(Extracted records)
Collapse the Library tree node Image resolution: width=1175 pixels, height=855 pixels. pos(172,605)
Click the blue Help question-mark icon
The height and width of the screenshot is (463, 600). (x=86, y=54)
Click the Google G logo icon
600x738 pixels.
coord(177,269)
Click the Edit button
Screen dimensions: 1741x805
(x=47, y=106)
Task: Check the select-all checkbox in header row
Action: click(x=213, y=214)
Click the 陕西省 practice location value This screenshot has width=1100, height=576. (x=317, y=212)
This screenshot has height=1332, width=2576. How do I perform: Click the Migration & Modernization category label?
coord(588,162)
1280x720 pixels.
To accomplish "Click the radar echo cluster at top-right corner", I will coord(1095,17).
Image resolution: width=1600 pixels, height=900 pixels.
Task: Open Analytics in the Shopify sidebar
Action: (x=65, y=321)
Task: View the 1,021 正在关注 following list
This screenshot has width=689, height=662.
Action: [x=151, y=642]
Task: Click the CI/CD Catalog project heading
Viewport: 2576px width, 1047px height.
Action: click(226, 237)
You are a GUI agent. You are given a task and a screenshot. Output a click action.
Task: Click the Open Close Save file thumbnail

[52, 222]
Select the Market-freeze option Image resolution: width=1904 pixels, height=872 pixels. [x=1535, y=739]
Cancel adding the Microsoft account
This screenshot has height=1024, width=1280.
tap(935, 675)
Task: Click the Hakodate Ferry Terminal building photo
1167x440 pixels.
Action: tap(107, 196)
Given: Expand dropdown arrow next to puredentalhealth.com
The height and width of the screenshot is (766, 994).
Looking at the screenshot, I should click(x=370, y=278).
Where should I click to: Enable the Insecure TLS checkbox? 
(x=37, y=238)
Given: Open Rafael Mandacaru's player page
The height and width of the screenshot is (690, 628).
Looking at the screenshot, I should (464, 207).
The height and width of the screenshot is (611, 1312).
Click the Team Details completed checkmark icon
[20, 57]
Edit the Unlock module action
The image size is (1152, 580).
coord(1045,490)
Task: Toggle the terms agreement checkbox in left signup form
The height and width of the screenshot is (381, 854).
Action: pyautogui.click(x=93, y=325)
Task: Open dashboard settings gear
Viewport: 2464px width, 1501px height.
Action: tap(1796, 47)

*Task to complete:*
Arrange the lines of the data above as a numbered list, skipping any blank lines.

*Full solution:*
1. Collapse the Library tree node Image resolution: width=1175 pixels, height=855 pixels. pos(172,605)
2. Click the blue Help question-mark icon
3. The height and width of the screenshot is (463, 600). (x=86, y=54)
4. Click the Google G logo icon
5. 600x738 pixels.
6. coord(177,269)
7. Click the Edit button
8. Screen dimensions: 1741x805
9. (x=47, y=106)
10. Task: Check the select-all checkbox in header row
11. Action: click(x=213, y=214)
12. Click the 陕西省 practice location value This screenshot has width=1100, height=576. (x=317, y=212)
13. This screenshot has height=1332, width=2576. How do I perform: Click the Migration & Modernization category label?
14. coord(588,162)
15. 1280x720 pixels.
16. To accomplish "Click the radar echo cluster at top-right corner", I will coord(1095,17).
17. Image resolution: width=1600 pixels, height=900 pixels.
18. Task: Open Analytics in the Shopify sidebar
19. Action: (x=65, y=321)
20. Task: View the 1,021 正在关注 following list
21. This screenshot has width=689, height=662.
22. Action: [x=151, y=642]
23. Task: Click the CI/CD Catalog project heading
24. Viewport: 2576px width, 1047px height.
25. Action: click(226, 237)
26. You are a GUI agent. You are given a task and a screenshot. Output a click action.
27. Task: Click the Open Close Save file thumbnail
28. [52, 222]
29. Select the Market-freeze option Image resolution: width=1904 pixels, height=872 pixels. [x=1535, y=739]
30. Cancel adding the Microsoft account
31. This screenshot has height=1024, width=1280.
32. tap(935, 675)
33. Task: Click the Hakodate Ferry Terminal building photo
34. 1167x440 pixels.
35. Action: tap(107, 196)
36. Given: Expand dropdown arrow next to puredentalhealth.com
37. The height and width of the screenshot is (766, 994).
38. Looking at the screenshot, I should click(x=370, y=278).
39. Where should I click to: Enable the Insecure TLS checkbox? 
40. (x=37, y=238)
41. Given: Open Rafael Mandacaru's player page
42. The height and width of the screenshot is (690, 628).
43. Looking at the screenshot, I should (464, 207).
44. The height and width of the screenshot is (611, 1312).
45. Click the Team Details completed checkmark icon
46. [20, 57]
47. Edit the Unlock module action
48. The image size is (1152, 580).
49. coord(1045,490)
50. Task: Toggle the terms agreement checkbox in left signup form
51. The height and width of the screenshot is (381, 854).
52. Action: pyautogui.click(x=93, y=325)
53. Task: Open dashboard settings gear
54. Viewport: 2464px width, 1501px height.
55. Action: tap(1796, 47)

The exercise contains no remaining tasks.